From nine to nearly noon today, at BART headquarters in Oakland, the agency's Board of Directors and staff had an impassioned discussion about raising fares and parking fees to close projected budget deficits. "Across the country, ridership is down, from four to five percent for rail, and ten percent for buses," explained Grace Crunican, BART's General Manager. "Gas prices are very low and ride shares may be having our lunch."
Crunican, along with her staff, presented a breakdown of strategies, including fare increases, aimed at closing a projected budget deficit of $35 million. She wanted the BART Board to narrow down options for the staff to study and present to the public. "It's important... to do this together and find a cohesive center," she said. She also hoped that the board would compromise on small cuts in various areas.
If that was her goal, she didn't meet it. "I won't vote for a parking charge increase," said District 2 Director Joel Keller of Contra Costa--unless it's tied to a fare increase, he added. Keller took exception to San Francisco and Oakland-based directors who were resistant to raising the base fare, currently $1.95. "If we're going to exempt San Franciscans from participating in the pain... Contra Costans and Alamedans who access stations through driving and have no other reasonable alternative should be exempt as well."
D7 Director Lateefah Simon, in turn, objected to Keller's characterization of raising the base fare as something that only protects San Franciscans. She talked about people who take BART between stops within Oakland, or between El Cerrito del Norte and Berkeley, who also pay only the base fare. She also objected to Keller's contention that there are people who must drive to the BART stations. "As somebody who has never driven a car and lived all over the Bay Area, it's not true." She agreed the connecting bus service is often poor and badly coordinated, but said that the Board's job is to help make those connections better.
They discussed other ways to generate revenue, such as increasing advertising in the busiest stations. They also talked about raising fares on BART's traditional magnet-striped paper tickets, which would raise more revenue but also encourage riders to use Clipper cards, which are cheaper for BART and help speed people through fare gates.
BART staffers said if they go that route, they need to make sure every station has at least one Clipper-dispensing machine. Board President Rebecca Saltzman was concerned that one machine wouldn't be enough in some of the largest stations, such as those on Market Street. "It's obviously very problematic if we tell people they pay a higher fare if they don't have Clipper and then we don't have enough Clipper machines," she said. Staffers also said the Clipper-dispensing machines would have to be clearly labeled to distinguish them from the regular BART ticket machines.
But Clipper cards are already available at the downtown San Francisco stations. They are dispensed from Muni's ticket machines. Why do we need the duplication? The confusion most people have with the downtown S.F. stations isn't about finding vending machines--it's about figuring out which machines and fare gates are for BART, which are for Muni, and which tickets can--or cannot--be used for both.

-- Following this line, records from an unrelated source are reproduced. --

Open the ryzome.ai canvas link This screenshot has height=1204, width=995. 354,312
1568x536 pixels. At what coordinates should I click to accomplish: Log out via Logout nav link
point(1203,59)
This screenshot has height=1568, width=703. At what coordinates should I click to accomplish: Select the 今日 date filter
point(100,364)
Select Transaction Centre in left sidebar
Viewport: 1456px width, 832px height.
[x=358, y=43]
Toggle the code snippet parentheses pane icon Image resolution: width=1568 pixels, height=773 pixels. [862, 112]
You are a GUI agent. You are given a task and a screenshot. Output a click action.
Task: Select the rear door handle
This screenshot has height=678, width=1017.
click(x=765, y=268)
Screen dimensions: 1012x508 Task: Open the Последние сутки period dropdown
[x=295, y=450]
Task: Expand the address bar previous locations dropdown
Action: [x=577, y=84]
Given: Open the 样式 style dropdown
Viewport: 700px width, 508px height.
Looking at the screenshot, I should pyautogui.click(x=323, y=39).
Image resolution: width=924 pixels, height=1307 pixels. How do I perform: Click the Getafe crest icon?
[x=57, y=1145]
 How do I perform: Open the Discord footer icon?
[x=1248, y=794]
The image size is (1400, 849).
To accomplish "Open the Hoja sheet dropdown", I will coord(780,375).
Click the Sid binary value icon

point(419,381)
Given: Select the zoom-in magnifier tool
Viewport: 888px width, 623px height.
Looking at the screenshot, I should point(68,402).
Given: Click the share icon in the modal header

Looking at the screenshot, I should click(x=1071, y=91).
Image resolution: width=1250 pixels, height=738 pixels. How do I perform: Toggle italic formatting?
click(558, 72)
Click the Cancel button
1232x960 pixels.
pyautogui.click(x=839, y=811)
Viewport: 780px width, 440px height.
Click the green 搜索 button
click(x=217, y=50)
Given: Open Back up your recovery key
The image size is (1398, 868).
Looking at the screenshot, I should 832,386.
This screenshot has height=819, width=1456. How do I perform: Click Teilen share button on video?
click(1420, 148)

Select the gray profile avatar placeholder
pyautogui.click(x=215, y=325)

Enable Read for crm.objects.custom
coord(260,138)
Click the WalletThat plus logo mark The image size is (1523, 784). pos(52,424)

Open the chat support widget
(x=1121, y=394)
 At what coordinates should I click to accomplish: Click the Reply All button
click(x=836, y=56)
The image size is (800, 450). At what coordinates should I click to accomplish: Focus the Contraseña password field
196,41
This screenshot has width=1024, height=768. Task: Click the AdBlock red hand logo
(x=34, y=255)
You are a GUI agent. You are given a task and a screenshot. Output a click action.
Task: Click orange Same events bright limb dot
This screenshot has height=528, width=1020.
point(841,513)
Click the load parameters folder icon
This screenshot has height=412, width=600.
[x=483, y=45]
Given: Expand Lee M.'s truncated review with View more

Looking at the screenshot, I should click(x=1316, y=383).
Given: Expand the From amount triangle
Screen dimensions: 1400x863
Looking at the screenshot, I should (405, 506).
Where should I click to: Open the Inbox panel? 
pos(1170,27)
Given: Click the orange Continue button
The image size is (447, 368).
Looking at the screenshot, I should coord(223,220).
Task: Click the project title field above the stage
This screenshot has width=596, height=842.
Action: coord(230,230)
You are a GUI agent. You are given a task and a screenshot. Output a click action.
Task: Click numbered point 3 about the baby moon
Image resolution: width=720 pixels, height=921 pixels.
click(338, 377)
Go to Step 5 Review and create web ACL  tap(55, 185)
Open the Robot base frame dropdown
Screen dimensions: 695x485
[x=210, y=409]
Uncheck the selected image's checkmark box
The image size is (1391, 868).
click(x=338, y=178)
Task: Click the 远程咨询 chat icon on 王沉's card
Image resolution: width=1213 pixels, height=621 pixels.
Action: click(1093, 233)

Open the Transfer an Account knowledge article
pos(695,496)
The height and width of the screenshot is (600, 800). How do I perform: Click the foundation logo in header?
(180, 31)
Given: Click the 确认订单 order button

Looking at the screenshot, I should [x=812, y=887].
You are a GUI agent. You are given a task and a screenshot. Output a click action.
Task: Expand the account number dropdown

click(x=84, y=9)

And if all transit agencies are losing off-peak riders, as Crunican said, then other agencies will need to adjust fares and costs as well. SFMTA frets about all the same fare issues. So does AC Transit, Caltrain, SamTrans, VTA; 27 different agencies in the Bay Area spend untold hours discussing, studying. and paying staff and consultants on fare policy.
Streetsblog reported previously on the issues that need to be addressed as Clipper is updated, and on the need to rationalize fares throughout the Bay Area. Many advocates argue that there are too many transit agencies throughout the Bay Area, and there's an argument that running ferries, streetcars, BART trains, and buses each requires a different skill-set. But fare collection is fare collection. It can and should be consolidated and rationalized, to the point that users don't ever carry more than one ticket, or pay a separate fare depending on mode or what side of an arbitrary political boundary they're on.
We don't need 27 different boards spending so much time debating fare policies. There should only be one, and it's arguably the Metropolitan Transportation Commission (MTC), which administers Clipper. There's no physical reason MTC, via Clipper, can't pool revenues and then determine how much goes to which agency according to a fixed formula.
The BART Board really only needs to have one more conversation about fare policy, and it's the same conversation the other 26 transit agencies need to have--how to turn all aspects of fare collection over to an umbrella agency.